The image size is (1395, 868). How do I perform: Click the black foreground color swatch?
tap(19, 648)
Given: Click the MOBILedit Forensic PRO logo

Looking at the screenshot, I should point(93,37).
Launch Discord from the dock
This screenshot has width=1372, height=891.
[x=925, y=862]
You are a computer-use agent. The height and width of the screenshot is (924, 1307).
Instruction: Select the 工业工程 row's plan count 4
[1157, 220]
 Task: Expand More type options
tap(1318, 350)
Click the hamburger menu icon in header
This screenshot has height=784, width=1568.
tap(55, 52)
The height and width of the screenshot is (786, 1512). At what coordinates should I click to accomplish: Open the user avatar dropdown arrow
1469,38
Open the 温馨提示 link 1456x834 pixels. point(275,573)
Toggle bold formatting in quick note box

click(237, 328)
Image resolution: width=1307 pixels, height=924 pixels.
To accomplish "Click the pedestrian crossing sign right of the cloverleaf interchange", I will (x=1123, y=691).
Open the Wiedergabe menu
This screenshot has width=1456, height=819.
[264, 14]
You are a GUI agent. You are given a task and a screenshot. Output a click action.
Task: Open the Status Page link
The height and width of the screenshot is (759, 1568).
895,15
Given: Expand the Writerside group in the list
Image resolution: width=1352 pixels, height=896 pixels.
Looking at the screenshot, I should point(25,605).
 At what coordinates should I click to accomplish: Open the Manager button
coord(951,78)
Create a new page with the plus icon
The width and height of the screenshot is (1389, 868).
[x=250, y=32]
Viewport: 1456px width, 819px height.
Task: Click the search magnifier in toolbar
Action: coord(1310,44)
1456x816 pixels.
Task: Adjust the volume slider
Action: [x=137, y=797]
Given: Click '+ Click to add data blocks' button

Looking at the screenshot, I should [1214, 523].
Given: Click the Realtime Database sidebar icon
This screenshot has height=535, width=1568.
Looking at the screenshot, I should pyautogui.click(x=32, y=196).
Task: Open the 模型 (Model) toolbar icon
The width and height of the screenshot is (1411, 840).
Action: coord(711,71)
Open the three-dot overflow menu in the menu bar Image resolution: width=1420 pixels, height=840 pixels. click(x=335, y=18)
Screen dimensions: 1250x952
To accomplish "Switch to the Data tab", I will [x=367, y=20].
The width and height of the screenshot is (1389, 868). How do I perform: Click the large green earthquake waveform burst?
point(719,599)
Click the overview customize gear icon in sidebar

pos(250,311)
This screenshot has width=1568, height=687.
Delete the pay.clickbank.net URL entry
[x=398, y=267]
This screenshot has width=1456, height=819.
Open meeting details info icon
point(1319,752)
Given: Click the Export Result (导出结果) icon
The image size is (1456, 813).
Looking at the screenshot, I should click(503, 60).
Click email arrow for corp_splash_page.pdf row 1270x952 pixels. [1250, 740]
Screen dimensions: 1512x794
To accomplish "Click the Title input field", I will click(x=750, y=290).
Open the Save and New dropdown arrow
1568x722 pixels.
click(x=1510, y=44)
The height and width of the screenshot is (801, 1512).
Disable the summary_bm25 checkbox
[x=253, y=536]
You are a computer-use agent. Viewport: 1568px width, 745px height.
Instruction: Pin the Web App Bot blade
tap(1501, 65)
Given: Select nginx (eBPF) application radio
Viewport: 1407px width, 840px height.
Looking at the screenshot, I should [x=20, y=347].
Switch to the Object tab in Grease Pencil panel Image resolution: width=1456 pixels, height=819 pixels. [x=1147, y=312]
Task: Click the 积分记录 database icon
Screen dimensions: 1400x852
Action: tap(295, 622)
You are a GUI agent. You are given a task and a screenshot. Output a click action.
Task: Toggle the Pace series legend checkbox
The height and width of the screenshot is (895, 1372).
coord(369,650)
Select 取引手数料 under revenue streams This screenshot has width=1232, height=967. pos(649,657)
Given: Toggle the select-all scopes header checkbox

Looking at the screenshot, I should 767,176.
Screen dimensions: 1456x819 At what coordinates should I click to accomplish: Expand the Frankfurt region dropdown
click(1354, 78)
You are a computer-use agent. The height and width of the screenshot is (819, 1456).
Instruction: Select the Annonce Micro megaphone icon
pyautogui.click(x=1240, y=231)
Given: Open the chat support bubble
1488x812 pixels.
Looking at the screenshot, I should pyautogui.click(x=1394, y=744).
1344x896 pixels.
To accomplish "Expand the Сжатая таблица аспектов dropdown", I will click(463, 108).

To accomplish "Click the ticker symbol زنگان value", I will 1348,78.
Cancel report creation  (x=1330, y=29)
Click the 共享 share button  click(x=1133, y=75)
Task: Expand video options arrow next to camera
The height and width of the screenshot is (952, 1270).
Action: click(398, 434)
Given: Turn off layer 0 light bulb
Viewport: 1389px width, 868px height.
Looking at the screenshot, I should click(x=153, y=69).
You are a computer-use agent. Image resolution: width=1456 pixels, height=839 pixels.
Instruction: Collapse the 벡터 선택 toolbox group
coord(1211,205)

▸ **TASK DETAILS**:
Write out all the records again, exactly as they appear.

▸ **SOLUTION BELOW**:
The image size is (1395, 868). How do I perform: Click the black foreground color swatch?
tap(19, 648)
Given: Click the MOBILedit Forensic PRO logo

Looking at the screenshot, I should point(93,37).
Launch Discord from the dock
This screenshot has width=1372, height=891.
[x=925, y=862]
You are a computer-use agent. The height and width of the screenshot is (924, 1307).
Instruction: Select the 工业工程 row's plan count 4
[1157, 220]
 Task: Expand More type options
tap(1318, 350)
Click the hamburger menu icon in header
This screenshot has height=784, width=1568.
tap(55, 52)
The height and width of the screenshot is (786, 1512). At what coordinates should I click to accomplish: Open the user avatar dropdown arrow
1469,38
Open the 温馨提示 link 1456x834 pixels. point(275,573)
Toggle bold formatting in quick note box

click(237, 328)
Image resolution: width=1307 pixels, height=924 pixels.
To accomplish "Click the pedestrian crossing sign right of the cloverleaf interchange", I will (x=1123, y=691).
Open the Wiedergabe menu
This screenshot has width=1456, height=819.
[264, 14]
You are a GUI agent. You are given a task and a screenshot. Output a click action.
Task: Open the Status Page link
The height and width of the screenshot is (759, 1568).
895,15
Given: Expand the Writerside group in the list
Image resolution: width=1352 pixels, height=896 pixels.
Looking at the screenshot, I should point(25,605).
 At what coordinates should I click to accomplish: Open the Manager button
coord(951,78)
Create a new page with the plus icon
The width and height of the screenshot is (1389, 868).
[x=250, y=32]
Viewport: 1456px width, 819px height.
Task: Click the search magnifier in toolbar
Action: coord(1310,44)
1456x816 pixels.
Task: Adjust the volume slider
Action: [x=137, y=797]
Given: Click '+ Click to add data blocks' button

Looking at the screenshot, I should [1214, 523].
Given: Click the Realtime Database sidebar icon
This screenshot has height=535, width=1568.
Looking at the screenshot, I should pyautogui.click(x=32, y=196).
Task: Open the 模型 (Model) toolbar icon
The width and height of the screenshot is (1411, 840).
Action: coord(711,71)
Open the three-dot overflow menu in the menu bar Image resolution: width=1420 pixels, height=840 pixels. click(x=335, y=18)
Screen dimensions: 1250x952
To accomplish "Switch to the Data tab", I will [x=367, y=20].
The width and height of the screenshot is (1389, 868). How do I perform: Click the large green earthquake waveform burst?
point(719,599)
Click the overview customize gear icon in sidebar

pos(250,311)
This screenshot has width=1568, height=687.
Delete the pay.clickbank.net URL entry
[x=398, y=267]
This screenshot has width=1456, height=819.
Open meeting details info icon
point(1319,752)
Given: Click the Export Result (导出结果) icon
The image size is (1456, 813).
Looking at the screenshot, I should click(503, 60).
Click email arrow for corp_splash_page.pdf row 1270x952 pixels. [1250, 740]
Screen dimensions: 1512x794
To accomplish "Click the Title input field", I will click(x=750, y=290).
Open the Save and New dropdown arrow
1568x722 pixels.
click(x=1510, y=44)
The height and width of the screenshot is (801, 1512).
Disable the summary_bm25 checkbox
[x=253, y=536]
You are a computer-use agent. Viewport: 1568px width, 745px height.
Instruction: Pin the Web App Bot blade
tap(1501, 65)
Given: Select nginx (eBPF) application radio
Viewport: 1407px width, 840px height.
Looking at the screenshot, I should [x=20, y=347].
Switch to the Object tab in Grease Pencil panel Image resolution: width=1456 pixels, height=819 pixels. [x=1147, y=312]
Task: Click the 积分记录 database icon
Screen dimensions: 1400x852
Action: tap(295, 622)
You are a GUI agent. You are given a task and a screenshot. Output a click action.
Task: Toggle the Pace series legend checkbox
The height and width of the screenshot is (895, 1372).
coord(369,650)
Select 取引手数料 under revenue streams This screenshot has width=1232, height=967. pos(649,657)
Given: Toggle the select-all scopes header checkbox

Looking at the screenshot, I should 767,176.
Screen dimensions: 1456x819 At what coordinates should I click to accomplish: Expand the Frankfurt region dropdown
click(1354, 78)
You are a computer-use agent. The height and width of the screenshot is (819, 1456).
Instruction: Select the Annonce Micro megaphone icon
pyautogui.click(x=1240, y=231)
Given: Open the chat support bubble
1488x812 pixels.
Looking at the screenshot, I should pyautogui.click(x=1394, y=744).
1344x896 pixels.
To accomplish "Expand the Сжатая таблица аспектов dropdown", I will click(463, 108).

To accomplish "Click the ticker symbol زنگان value", I will 1348,78.
Cancel report creation  (x=1330, y=29)
Click the 共享 share button  click(x=1133, y=75)
Task: Expand video options arrow next to camera
The height and width of the screenshot is (952, 1270).
Action: click(398, 434)
Given: Turn off layer 0 light bulb
Viewport: 1389px width, 868px height.
Looking at the screenshot, I should click(x=153, y=69).
You are a computer-use agent. Image resolution: width=1456 pixels, height=839 pixels.
Instruction: Collapse the 벡터 선택 toolbox group
coord(1211,205)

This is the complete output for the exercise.